Among other things, the MPI library includes the following:

a) an optimization for serialization of std::vector, std::valarray and
native C++ arrays in binary archives.

b) A new type of archive (which should be called mpi_?archive) which
serializes C++ structures in terms of MPI datatypes. This would complement
the archive types that are already included in the package.

i) text - renders C++ structures in terms of a long string of characters -
the simplest portable method.
ii) binary - renders C++ structures as native binary data. The fastest
method - but non portable.
iii) renders ... as xml elements - a special case of i) above.

So we would end up with an mpi_archive and optionally mpi_primitive. In the
other archives, I separated ?_primitive so this could be shared by both text
and xml. In your case it isn't necessary to make an mpi_primitive class -
though it might be helpful and it would certainly be convenient to leverage
on the established pattern to ease understanding for the casual reader.

c) the "skeleton" idea - which I still haven't totally figured out yet. I
believe I would characterize this as an "archive adaptor" which changes the
behavior of any the archive class to which it is applied. In this way it is
similar to the "polymorphic_?archive" .

In my view these enhancements are each independent of one another. This is
not reflected in the current implementation. I would suggest the following:

a) enhancements to the binary archive be handled as such. We're only talking
about specializations for three templates - std::vector, std:valarray and
native C++ arrays. I know these same three are also handled specially for
mpi_?archives, but it's still a mistake to combine them. in binary_?archive
they are handled one (load binary) while in mpi_archive they are handled
another (load_array) I still think this would be best implemented as
"enhanced_binary_?archive".

b) mpi_?archive should derive directly from common_?archive like
basic_binary_?archive does. The reason I have basic_... is that for xml and
text there are separate wide character versions so I wanted to factor out
the commonality. In your case, I don't think that's necessary so I would
expect your hierarchy would look like
class mpi_archive :
public common_archive,
public interface_archive
...
I doubt it even has to be a template. It would
1) render the native archive types (class_id, etc) as small integers - like
the binary archive currently does.
2) render C++ primitives (and std::string) as corresponding MPI datatypes
3) handle the special implementations for C++ native arrays, std::vector and
std::valarray
Note that you've used packed_archive - I would use mpi_archive instead. I
think this is a better description of what it is.
Really its only a name change - and "packed archive" is already inside an
mpi namespace so its not a huge issue.

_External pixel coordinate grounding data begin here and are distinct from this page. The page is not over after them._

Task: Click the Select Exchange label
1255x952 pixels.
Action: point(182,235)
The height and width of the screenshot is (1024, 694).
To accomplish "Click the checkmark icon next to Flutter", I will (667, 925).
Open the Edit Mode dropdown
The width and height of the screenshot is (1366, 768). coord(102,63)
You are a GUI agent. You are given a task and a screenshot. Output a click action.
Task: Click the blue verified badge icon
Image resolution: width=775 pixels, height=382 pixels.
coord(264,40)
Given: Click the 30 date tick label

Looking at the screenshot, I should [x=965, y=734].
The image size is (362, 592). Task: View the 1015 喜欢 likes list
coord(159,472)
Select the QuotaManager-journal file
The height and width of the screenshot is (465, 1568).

BUT I'm wondering if the idea of
rendering C++ data structures as MPI primitives should be more orthogonal to
MPI prototcol itself. That is, might it not be sometimes convenient to save
such serializations to disk? Wouldn' this provide a portable binary format
for free? (Lots of people have asked for this but no one as been
sufficiently interested to actually invest the required effort).
4) Shouldn't there be a logical place for other archive types for message
passing - how about XDR? I would think it would be close cousin to MPI
archives.

c) The skeleton idea would be
template<class BaseArchive>
class skeleton_archive
....???
(I concede I haven't studied this enough).
This would be coded as an "archive adaptor" (as is polymorphic archive) as
described in a discussion thread some months ago. The concept of
the"skeleton" seems very interesting but really orthogonal to any particular
type of archive. Perhaps the
skeleton idea would be useful to other types of data renderings. By making
it as an archive adaptor, its facility could be added to any existing
archive. Even if not useful anywhere else, it would help comprehensability
and testability to factor it out in this way.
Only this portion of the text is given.